Many celebrities have stories about unfortunate side effects from smoking marijuana. Jennifer Lawrence says that at Ellen DeGeneres' 60th birthday bash: "I entered a different universe. Security is grabbing me because what I hadn't realized is I am grabbing this woman by the shoulders, shaking her, screaming."
And Kirsten Dunst says that while filming "Woodshock" the crew substituted real weed for stage weed: "I was a total mess."
Those are party-pot problems, but even people prescribed medical marijuana for pain management, to ease glaucoma, or to soothe nausea associated with chemotherapy are at risk for significant negative side effects.

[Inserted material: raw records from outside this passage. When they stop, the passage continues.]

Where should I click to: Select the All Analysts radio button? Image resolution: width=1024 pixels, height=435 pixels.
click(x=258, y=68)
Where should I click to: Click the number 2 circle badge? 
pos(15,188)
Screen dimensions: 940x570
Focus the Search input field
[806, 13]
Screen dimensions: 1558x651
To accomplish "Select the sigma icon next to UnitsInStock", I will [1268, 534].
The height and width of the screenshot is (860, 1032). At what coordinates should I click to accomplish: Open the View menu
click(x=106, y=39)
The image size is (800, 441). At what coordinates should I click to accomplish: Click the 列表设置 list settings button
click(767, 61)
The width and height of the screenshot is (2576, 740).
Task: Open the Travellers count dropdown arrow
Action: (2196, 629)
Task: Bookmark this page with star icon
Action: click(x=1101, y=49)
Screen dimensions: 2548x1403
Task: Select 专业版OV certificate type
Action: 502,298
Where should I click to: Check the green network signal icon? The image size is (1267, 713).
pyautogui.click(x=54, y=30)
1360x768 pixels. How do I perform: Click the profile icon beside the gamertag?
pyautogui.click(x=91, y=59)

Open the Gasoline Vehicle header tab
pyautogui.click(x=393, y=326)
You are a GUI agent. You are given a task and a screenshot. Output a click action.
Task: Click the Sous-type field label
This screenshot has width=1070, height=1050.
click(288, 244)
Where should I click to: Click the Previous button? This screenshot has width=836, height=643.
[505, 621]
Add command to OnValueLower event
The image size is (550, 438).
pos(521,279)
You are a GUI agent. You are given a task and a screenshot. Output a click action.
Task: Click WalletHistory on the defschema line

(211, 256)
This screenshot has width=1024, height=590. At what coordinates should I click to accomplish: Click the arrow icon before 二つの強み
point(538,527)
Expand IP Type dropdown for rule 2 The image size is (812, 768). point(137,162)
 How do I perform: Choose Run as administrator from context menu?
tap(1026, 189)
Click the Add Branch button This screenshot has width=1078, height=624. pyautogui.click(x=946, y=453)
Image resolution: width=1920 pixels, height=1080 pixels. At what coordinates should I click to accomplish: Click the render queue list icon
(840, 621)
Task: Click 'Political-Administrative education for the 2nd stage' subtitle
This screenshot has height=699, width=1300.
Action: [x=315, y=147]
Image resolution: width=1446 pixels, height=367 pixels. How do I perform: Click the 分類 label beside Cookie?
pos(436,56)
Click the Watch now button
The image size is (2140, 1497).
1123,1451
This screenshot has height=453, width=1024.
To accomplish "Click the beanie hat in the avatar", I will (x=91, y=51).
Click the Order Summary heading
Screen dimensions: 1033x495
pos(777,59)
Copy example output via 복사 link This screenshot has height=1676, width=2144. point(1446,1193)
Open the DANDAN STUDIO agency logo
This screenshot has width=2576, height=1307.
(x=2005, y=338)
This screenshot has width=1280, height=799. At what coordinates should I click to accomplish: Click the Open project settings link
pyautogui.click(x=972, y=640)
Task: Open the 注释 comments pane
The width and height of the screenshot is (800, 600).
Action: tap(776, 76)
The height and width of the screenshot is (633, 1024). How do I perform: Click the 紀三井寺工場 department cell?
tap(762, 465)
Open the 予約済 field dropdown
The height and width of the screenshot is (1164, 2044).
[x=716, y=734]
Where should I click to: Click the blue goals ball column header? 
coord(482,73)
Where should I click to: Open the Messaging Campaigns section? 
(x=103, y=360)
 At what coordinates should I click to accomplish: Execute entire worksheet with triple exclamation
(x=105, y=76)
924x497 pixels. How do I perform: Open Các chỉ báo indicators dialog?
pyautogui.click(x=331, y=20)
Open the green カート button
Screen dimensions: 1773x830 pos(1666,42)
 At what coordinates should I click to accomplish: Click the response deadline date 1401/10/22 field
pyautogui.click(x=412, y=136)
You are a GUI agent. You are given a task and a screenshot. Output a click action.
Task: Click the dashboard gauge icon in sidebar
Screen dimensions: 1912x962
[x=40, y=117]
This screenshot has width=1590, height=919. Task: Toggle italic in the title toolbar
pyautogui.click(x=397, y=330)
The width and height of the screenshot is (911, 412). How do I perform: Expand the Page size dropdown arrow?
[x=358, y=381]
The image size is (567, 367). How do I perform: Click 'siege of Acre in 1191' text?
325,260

Marijuana can have serious interactions with more than 20 different drugs, and moderate interactions with almost 300, according to RxList.com.
It can also trigger anxiety and paranoia, as reported by study published in the Journal of Cannabis Research. Scientists at the University of Washington discovered that more than half of 1,500 students surveyed had experienced anxiety and/or paranoia while using cannabis. Coughing fits, chest/lung discomfort, and body humming affected a subset of students 30% to 40% of the time.
But short-term repercussions aren't the only newly discovered side effects. Lab-based research shows that THC (marijuana's psychoactive ingredient) keeps fertilized eggs from maturing by interfering with gene expression.
And yes, smoking pot does increase the risk of serious infection with COVID-19.
If you experience pot's negative side effects or are trying to get pregnant or just stay healthy, talk to your doctor about using Food and Drug Administration-approved medications for glaucoma and chemo nausea, or alternative treatments such as meditation, massage, and acupuncture for chronic pain.